Władze stolicy informowały 11 kwietnia o oficjalnym przejęciu "Szpiegowa", czyli nieruchomości przy ulicy Sobieskiego 100, którą przez lata użytkowała Federacja Rosyjska. Trwa sprawdzanie, czy kompleks kaskadowych budynków będzie nadawał się do remontu, by w przyszłości - zgodnie z zapowiedziami prezydenta Warszawy Rafała Trzaskowskiego - mógł służyć społeczności ukraińskiej.
- Specjaliści kończą przygotowywanie ekspertyzy technicznej obiektu. Na jej podstawie będą podejmowane decyzje o dalszym postępowaniu - poinformował Jakub Leduchowski, zastępca rzecznika prasowego ratusza. Jak zaznaczył, budynek w wielu aspektach nie spełnia dzisiejszych norm. Przykładowo korytarze i klatki schodowe są zbyt wąskie, co może utrudniać dostęp choćby służbom ratowniczym - w razie takiej konieczności. - Ekspertyza odpowie na pytanie, czy stan elementów konstrukcyjnych w ogóle umożliwia prowadzenie prac budowlanych. Pomoże też rozstrzygnąć kwestię opłacalności remontu - podkreślił.
- Jeśli chodzi o inne nieruchomości znajdujące się w Warszawie i pozostające w zarządzie Rosji, to jesteśmy w ciągłym kontakcie z Prokuratorią Generalną i komornikiem. Prace są w toku, dotychczas nie odbyły się kolejne przejęcia - przyznał Leduchowski.

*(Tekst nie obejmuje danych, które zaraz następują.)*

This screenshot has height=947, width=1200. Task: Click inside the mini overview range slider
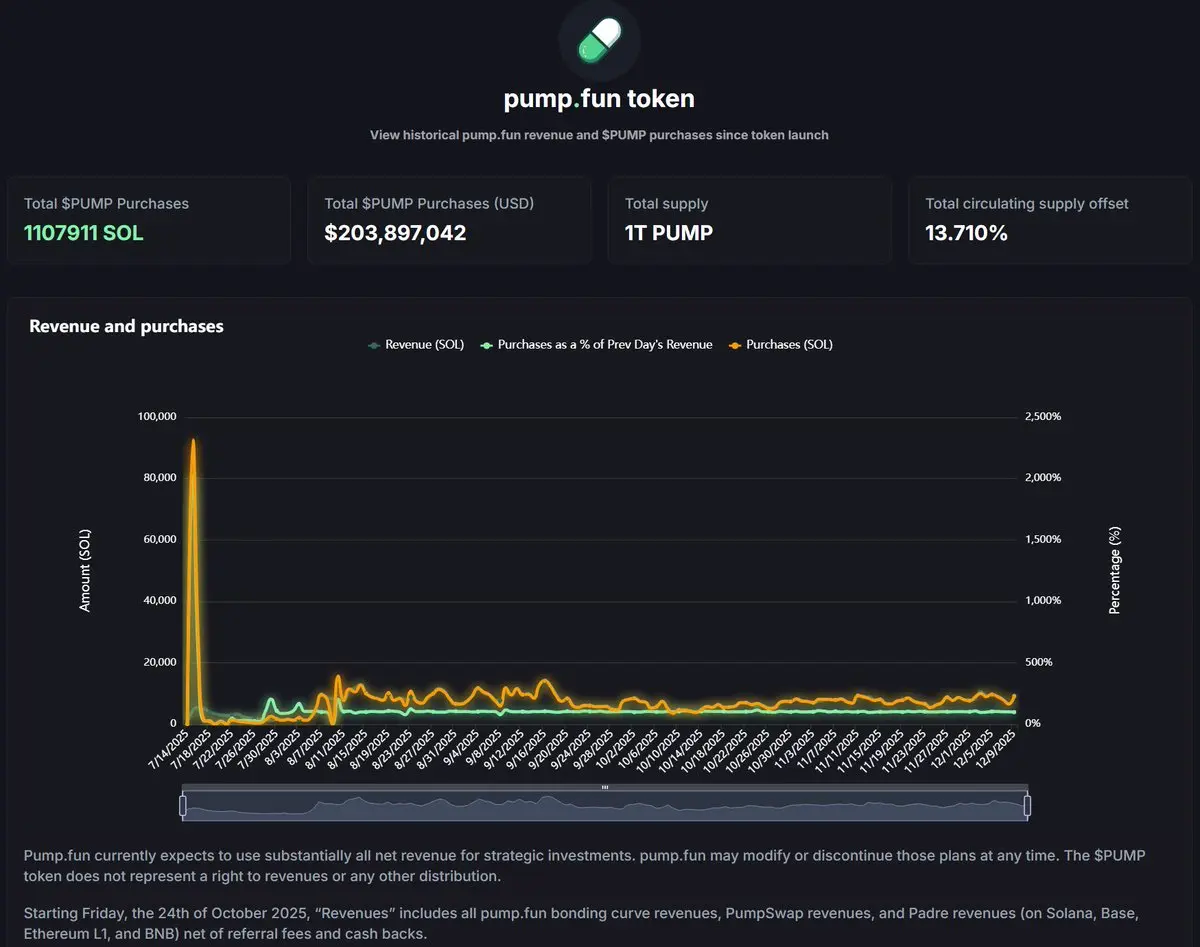[x=605, y=806]

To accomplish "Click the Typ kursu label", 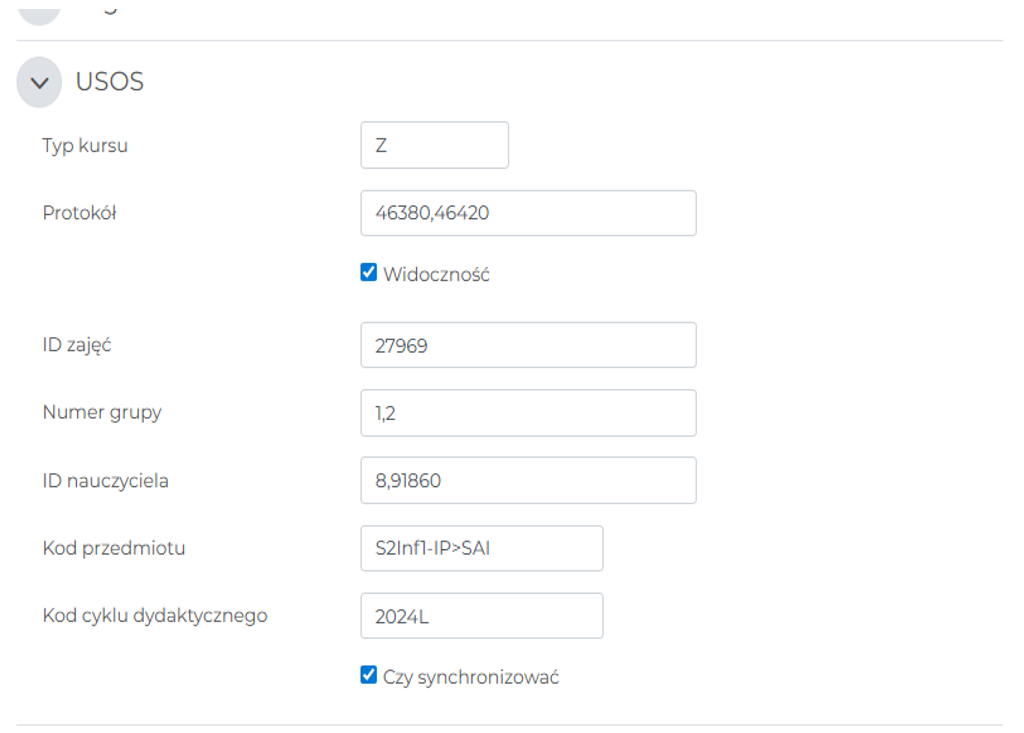I will [x=85, y=146].
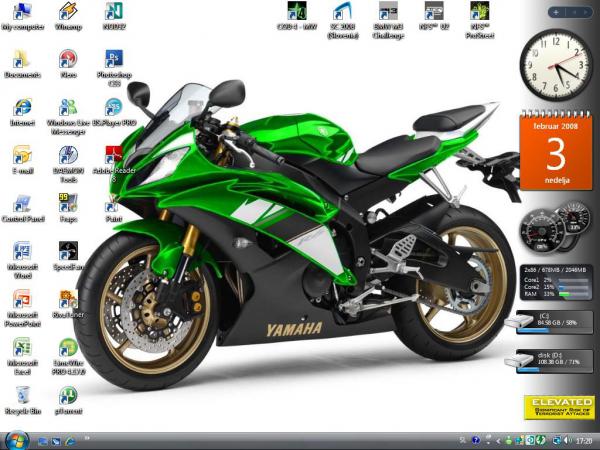Launch Adobe Reader from the desktop
Viewport: 600px width, 450px height.
click(x=114, y=157)
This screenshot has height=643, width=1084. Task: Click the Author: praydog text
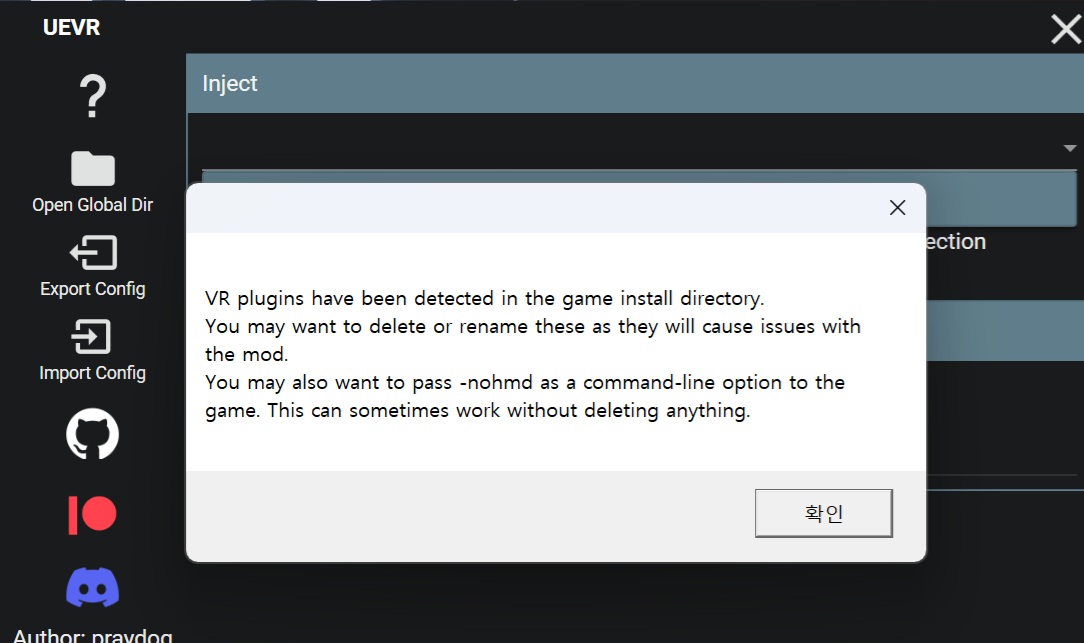coord(93,635)
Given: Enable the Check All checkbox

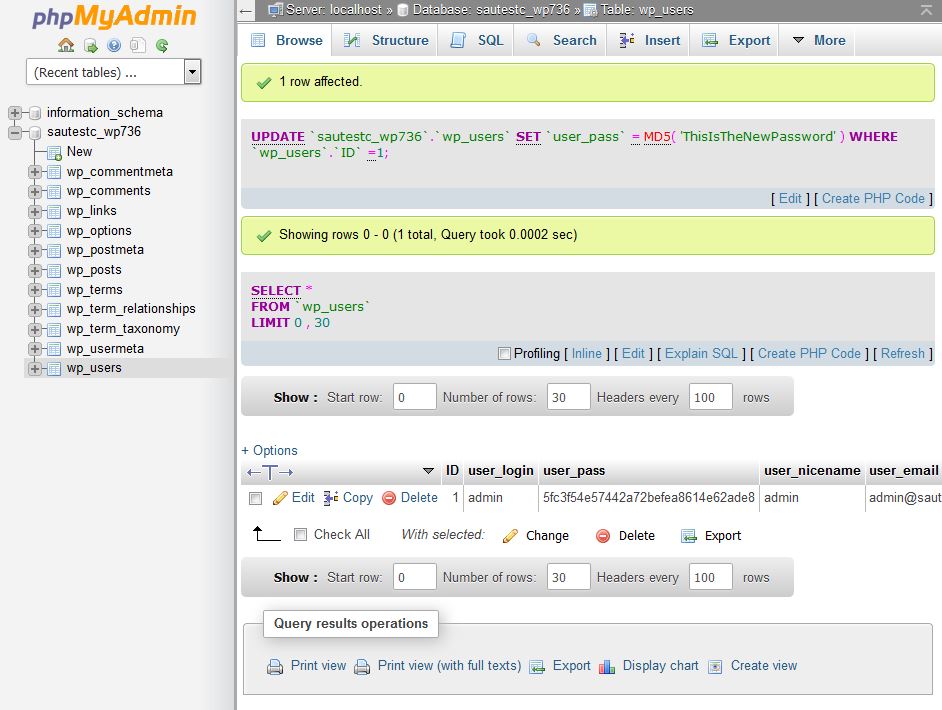Looking at the screenshot, I should 300,535.
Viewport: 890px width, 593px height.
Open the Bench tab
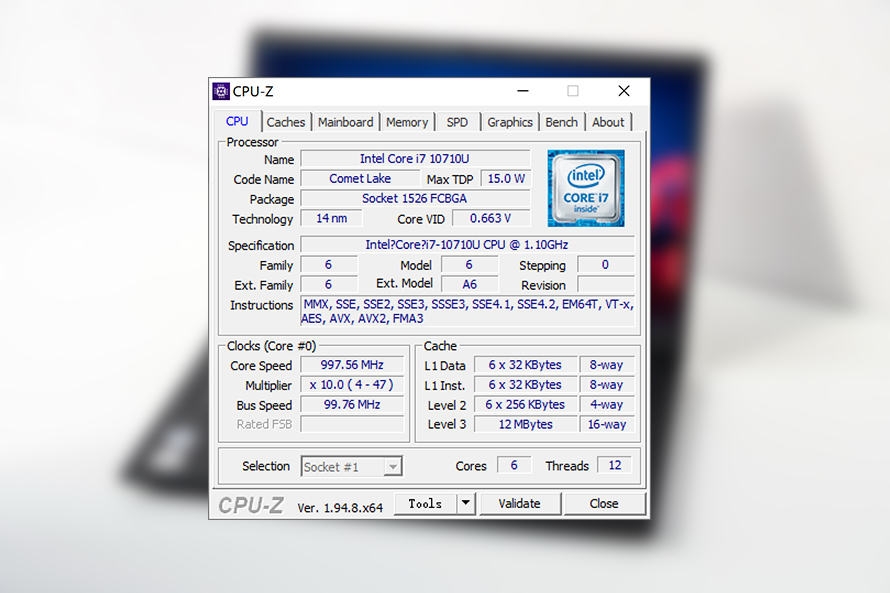tap(561, 122)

Ratusz: remont może być niewykonalny
Miasto przejęło "Szpiegowo" po długiej batalii prawnej ze stroną rosyjską. W dniu przejęcia nieruchomości na miejscu zjawili się przedstawiciele ratusza w asyście straży miejskiej. Całemu wydarzeniu towarzyszyły kamery. Pojawili prezydent Trzaskowski i ambasador Ukrainy w Polsce Andrij Deszczycia. - Cieszę się, że w tak symboliczny sposób możemy pokazać, że Warszawa pomaga naszym ukraińskim przyjaciołom - mówił wówczas Trzaskowski.
- Będziemy tu mogli wejść na spokojnie w przeciągu najbliższych godzin. Po to, by stwierdzić, czy będziemy w stanie ten budynek remontować, czy ewentualnie część wręcz zburzyć. Nie wiemy, w jakim jest stanie. Natomiast bardzo mi zależy na tym, żeby mógł służyć naszym ukraińskim przyjaciołom - dodał prezydent stolicy.
Po czterech miesiącach ratusz przyznał jednak, że remont kompleksu może być "niewykonalny lub ekonomicznie nieuzasadniony".
Kompleks mieszkaniowy rosyjskich dyplomatów
W budynku przy ulicy Sobieskiego 100, w którym w czasach PRL mieszkali pracownicy rosyjskiej ambasady jest ponad 100 mieszkań. Wiele lat temu budynek opustoszał i wymagał remontu. Na przestrzeni lat przedstawiciele Ministerstwa Spraw Zagranicznych i stołecznego ratusza podejmowali szereg prób uregulowania stanu prawnego nieruchomości na rzecz Federacji Rosyjskiej w Polsce i odpowiednio w Rosji na rzecz Polski.
Cały kompleks ma przeszło siedem tysięcy metrów kwadratowych powierzchni użytkowej. Mieszkali w nim pracownicy ambasady, ale również przedstawicielstwa handlowego. Miał też dodatkowe funkcje. W budynkach od strony ulicy był klub rozrywkowy oraz hala do koszykówki na poziomie podpiwniczenia. Budynek położony jest na działce Skarbu Państwa, ale administruje nim miasto.